#### What this task involves
Type again, exactly, the lines below from the start through the line that includes "Given: Open the Lists notepad icon".

START The records

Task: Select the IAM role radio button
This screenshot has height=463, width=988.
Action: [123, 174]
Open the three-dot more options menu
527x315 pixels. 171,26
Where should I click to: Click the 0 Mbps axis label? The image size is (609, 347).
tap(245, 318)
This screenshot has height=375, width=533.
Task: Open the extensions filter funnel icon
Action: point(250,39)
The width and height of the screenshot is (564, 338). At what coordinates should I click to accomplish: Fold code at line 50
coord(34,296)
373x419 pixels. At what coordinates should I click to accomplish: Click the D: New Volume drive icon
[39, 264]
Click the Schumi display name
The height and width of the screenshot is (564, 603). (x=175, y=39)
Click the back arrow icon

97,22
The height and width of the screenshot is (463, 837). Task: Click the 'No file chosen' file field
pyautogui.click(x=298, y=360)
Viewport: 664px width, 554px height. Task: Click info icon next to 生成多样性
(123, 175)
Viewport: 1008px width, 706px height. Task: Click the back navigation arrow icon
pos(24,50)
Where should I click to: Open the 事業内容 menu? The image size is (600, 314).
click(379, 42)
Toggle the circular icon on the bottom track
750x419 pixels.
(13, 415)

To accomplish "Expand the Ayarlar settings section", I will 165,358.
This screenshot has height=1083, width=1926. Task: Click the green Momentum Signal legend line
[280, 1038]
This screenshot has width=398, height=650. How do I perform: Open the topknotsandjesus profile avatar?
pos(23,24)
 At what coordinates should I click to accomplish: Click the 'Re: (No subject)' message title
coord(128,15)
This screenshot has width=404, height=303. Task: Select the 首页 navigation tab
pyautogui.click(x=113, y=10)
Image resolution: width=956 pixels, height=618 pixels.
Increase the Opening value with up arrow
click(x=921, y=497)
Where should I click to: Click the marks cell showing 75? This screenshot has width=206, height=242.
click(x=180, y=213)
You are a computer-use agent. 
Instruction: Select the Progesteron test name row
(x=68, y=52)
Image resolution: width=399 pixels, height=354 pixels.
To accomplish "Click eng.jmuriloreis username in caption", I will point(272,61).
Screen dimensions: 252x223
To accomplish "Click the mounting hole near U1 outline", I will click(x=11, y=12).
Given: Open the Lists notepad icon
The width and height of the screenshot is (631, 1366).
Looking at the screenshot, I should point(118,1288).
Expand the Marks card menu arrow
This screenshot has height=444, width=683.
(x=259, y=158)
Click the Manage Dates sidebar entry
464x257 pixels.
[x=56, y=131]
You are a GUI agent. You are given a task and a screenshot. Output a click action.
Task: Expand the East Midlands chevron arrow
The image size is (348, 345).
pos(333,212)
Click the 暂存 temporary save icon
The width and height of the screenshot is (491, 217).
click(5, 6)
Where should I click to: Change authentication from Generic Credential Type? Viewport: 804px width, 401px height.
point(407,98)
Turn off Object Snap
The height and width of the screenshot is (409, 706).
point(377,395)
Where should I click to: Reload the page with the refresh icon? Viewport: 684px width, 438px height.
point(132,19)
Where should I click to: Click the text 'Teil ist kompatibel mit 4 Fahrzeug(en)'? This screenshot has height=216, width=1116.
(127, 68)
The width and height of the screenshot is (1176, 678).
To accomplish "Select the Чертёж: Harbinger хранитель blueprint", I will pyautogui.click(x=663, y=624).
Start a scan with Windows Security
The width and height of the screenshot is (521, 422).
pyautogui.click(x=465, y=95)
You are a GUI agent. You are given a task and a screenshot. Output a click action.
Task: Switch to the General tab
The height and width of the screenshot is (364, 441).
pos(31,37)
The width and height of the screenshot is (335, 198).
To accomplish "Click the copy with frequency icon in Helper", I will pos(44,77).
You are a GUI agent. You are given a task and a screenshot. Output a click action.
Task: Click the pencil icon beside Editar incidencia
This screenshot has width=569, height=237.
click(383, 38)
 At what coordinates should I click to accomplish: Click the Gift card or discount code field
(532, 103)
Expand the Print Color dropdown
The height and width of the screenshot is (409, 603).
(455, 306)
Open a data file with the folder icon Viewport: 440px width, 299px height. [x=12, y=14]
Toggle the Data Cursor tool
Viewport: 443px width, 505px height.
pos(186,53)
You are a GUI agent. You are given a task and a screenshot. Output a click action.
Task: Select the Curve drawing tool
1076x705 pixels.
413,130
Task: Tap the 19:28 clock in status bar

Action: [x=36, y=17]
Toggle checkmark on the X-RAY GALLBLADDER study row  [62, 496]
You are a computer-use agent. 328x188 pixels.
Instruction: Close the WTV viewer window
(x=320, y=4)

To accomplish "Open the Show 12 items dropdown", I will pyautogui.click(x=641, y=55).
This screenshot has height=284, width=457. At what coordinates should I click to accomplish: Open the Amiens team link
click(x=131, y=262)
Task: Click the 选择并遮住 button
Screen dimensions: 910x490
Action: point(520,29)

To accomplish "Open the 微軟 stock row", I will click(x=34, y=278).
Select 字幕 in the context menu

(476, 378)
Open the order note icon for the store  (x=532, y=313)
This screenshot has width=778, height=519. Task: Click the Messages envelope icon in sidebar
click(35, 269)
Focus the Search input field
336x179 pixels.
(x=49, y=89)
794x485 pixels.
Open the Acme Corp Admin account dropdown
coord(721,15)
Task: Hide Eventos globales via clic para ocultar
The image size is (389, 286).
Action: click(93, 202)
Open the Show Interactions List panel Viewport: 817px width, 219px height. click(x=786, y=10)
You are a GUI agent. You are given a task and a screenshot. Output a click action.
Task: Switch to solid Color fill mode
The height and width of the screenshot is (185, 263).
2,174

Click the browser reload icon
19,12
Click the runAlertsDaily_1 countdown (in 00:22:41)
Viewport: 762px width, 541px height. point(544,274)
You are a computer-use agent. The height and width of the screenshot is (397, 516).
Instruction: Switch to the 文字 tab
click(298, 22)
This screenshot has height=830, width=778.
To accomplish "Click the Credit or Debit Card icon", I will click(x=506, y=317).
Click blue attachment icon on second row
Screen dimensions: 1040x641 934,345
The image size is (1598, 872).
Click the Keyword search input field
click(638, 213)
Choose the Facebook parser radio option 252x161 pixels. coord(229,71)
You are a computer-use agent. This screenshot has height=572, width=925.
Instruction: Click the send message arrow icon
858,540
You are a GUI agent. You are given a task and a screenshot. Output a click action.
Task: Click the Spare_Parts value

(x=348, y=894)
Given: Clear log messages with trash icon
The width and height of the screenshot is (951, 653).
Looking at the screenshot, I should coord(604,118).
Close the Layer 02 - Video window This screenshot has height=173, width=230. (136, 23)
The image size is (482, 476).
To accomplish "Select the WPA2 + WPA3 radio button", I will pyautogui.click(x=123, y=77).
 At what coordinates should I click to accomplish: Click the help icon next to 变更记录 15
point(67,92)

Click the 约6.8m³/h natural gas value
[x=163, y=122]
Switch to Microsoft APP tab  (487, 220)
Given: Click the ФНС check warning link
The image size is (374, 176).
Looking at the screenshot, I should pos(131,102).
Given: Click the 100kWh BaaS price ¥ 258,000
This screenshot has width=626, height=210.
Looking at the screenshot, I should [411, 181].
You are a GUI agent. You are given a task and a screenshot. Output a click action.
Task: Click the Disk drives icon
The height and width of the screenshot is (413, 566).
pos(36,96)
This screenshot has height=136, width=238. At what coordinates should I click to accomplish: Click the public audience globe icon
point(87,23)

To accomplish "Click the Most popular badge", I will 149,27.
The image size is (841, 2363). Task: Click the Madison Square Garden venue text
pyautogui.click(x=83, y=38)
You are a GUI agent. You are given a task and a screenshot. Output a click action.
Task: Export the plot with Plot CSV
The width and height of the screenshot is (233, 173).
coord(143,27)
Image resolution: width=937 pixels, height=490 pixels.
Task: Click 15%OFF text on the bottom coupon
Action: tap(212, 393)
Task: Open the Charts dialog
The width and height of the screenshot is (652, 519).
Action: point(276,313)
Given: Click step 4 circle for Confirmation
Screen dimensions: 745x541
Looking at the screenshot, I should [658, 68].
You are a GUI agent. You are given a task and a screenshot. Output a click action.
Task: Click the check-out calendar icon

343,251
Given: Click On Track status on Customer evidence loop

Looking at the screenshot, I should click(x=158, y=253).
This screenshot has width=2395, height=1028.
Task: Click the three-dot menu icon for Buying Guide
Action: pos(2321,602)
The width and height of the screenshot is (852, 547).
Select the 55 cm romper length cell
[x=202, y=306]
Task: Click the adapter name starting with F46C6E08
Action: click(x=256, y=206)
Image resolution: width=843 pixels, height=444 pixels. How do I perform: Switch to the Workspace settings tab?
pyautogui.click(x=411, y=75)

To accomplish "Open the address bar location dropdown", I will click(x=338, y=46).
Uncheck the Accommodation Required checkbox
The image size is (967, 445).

END The records

#### Written solution
Task: Select the IAM role radio button
This screenshot has height=463, width=988.
Action: [123, 174]
Open the three-dot more options menu
527x315 pixels. 171,26
Where should I click to: Click the 0 Mbps axis label? The image size is (609, 347).
tap(245, 318)
This screenshot has height=375, width=533.
Task: Open the extensions filter funnel icon
Action: point(250,39)
The width and height of the screenshot is (564, 338). At what coordinates should I click to accomplish: Fold code at line 50
coord(34,296)
373x419 pixels. At what coordinates should I click to accomplish: Click the D: New Volume drive icon
[39, 264]
Click the Schumi display name
The height and width of the screenshot is (564, 603). (x=175, y=39)
Click the back arrow icon

97,22
The height and width of the screenshot is (463, 837). Task: Click the 'No file chosen' file field
pyautogui.click(x=298, y=360)
Viewport: 664px width, 554px height. Task: Click info icon next to 生成多样性
(123, 175)
Viewport: 1008px width, 706px height. Task: Click the back navigation arrow icon
pos(24,50)
Where should I click to: Open the 事業内容 menu? The image size is (600, 314).
click(379, 42)
Toggle the circular icon on the bottom track
750x419 pixels.
(13, 415)

To accomplish "Expand the Ayarlar settings section", I will 165,358.
This screenshot has height=1083, width=1926. Task: Click the green Momentum Signal legend line
[280, 1038]
This screenshot has width=398, height=650. How do I perform: Open the topknotsandjesus profile avatar?
pos(23,24)
 At what coordinates should I click to accomplish: Click the 'Re: (No subject)' message title
coord(128,15)
This screenshot has width=404, height=303. Task: Select the 首页 navigation tab
pyautogui.click(x=113, y=10)
Image resolution: width=956 pixels, height=618 pixels.
Increase the Opening value with up arrow
click(x=921, y=497)
Where should I click to: Click the marks cell showing 75? This screenshot has width=206, height=242.
click(x=180, y=213)
You are a computer-use agent. 
Instruction: Select the Progesteron test name row
(x=68, y=52)
Image resolution: width=399 pixels, height=354 pixels.
To accomplish "Click eng.jmuriloreis username in caption", I will point(272,61).
Screen dimensions: 252x223
To accomplish "Click the mounting hole near U1 outline", I will click(x=11, y=12).
Given: Open the Lists notepad icon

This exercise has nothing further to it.